___ Gegebener Textauszug ___
Wundert es vor dem Hintergrund dieser Debatte dann, dass innovative Unternehmen und Start-Ups nur schwer ihre Zukunftspotenziale am deutschen Kapitalmarkt vermitteln können? Innovationsprojekte bestehen eben zu großen Teilen aus Zukunftspotenzialen aber eben auch aus gewinnmindernden Forschungs- und Entwicklungsaufwendungen, die das Eigenkapital belasten. Hohe Kaufpreise bei Übernahmen dagegen können zum Teil als testierter Goodwill die Bilanzsumme erhöhen und werden außer bei Sonderabschreibungen nicht zu Aufwendungen.
___ Auflistung der Daten ___
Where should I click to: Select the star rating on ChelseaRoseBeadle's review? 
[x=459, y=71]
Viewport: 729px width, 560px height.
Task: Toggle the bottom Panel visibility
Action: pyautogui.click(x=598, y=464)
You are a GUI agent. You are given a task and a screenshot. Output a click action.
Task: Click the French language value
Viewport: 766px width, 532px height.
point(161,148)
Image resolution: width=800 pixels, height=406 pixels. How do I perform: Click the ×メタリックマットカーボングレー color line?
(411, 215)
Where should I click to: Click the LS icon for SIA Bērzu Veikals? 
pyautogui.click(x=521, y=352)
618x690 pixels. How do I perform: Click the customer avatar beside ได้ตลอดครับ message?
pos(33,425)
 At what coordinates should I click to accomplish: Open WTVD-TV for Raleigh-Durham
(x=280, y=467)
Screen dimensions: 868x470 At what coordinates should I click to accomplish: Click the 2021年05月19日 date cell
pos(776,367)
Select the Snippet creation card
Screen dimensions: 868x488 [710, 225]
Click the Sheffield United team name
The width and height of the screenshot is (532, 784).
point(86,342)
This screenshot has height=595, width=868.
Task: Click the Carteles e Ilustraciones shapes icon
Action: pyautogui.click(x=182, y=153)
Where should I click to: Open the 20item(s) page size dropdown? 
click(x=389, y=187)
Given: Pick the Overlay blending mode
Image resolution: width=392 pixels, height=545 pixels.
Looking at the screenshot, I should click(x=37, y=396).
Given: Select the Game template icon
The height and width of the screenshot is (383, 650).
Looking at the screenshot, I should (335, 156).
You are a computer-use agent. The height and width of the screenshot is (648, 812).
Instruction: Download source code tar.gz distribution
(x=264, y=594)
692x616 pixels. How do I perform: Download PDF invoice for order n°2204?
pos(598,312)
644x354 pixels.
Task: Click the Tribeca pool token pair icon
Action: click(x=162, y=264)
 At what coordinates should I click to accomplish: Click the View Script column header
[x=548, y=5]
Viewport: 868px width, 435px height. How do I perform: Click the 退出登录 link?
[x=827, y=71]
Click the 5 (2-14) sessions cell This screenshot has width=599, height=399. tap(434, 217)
___
Ihr Ziel: Führen Sie den Textauszug über Innovationsaufwendungen, Goodwill und den deutschen Kapitalmarkt im Anschluss an seinen letzten Satz weiter. Die Daten spielen hierfür keine Rolle.

Ergebnis der Aufgabe:
Dies lenkt den Blick auf die Bedeutung des Reporting im Entscheidungsprozess im Unternehmen. Für viele Marktteilnehmer ist eine konservative Bilanzierung gem. HGB mit dem zugrunde liegenden ausgeprägten Vorsichtsprinzip wichtig. Die Vermischung von Buch- und Zeit-/Marktwerten („Fair Values“) in einigen Bilanzgrößen nach IFRS, die häufig ermessensbehaftete künstliche Schätzung dieser Fair Values („mark-to-model“) und die vielfältig verschieden ermittelten EBIT- und EBITDA-Größen können eine nebulöse Sicht auf die nachhaltig erzielbaren Gewinne notierter Unternehmen erzeugen. So wundert es nicht, wenn an den Kapitalmärkten Werte aus den Bilanzen nur sehr begrenzt zur Bestimmung ihrer „fairen“ bzw. angemessenen Marktwerte verwendet werden. Auch die Marktwert-Buchwert-Lücke ist groß: Im DAX schwankt die Relation teilweise zwischen 0,25 bei Banken und über 4 bei wenig kapitalintensiven, ergebnisstarken Gesellschaften. Die Aussagekraft der bilanziellen Kennzahlen kann somit nur sehr bedingt bei der Wert- und Preisermittlung helfen.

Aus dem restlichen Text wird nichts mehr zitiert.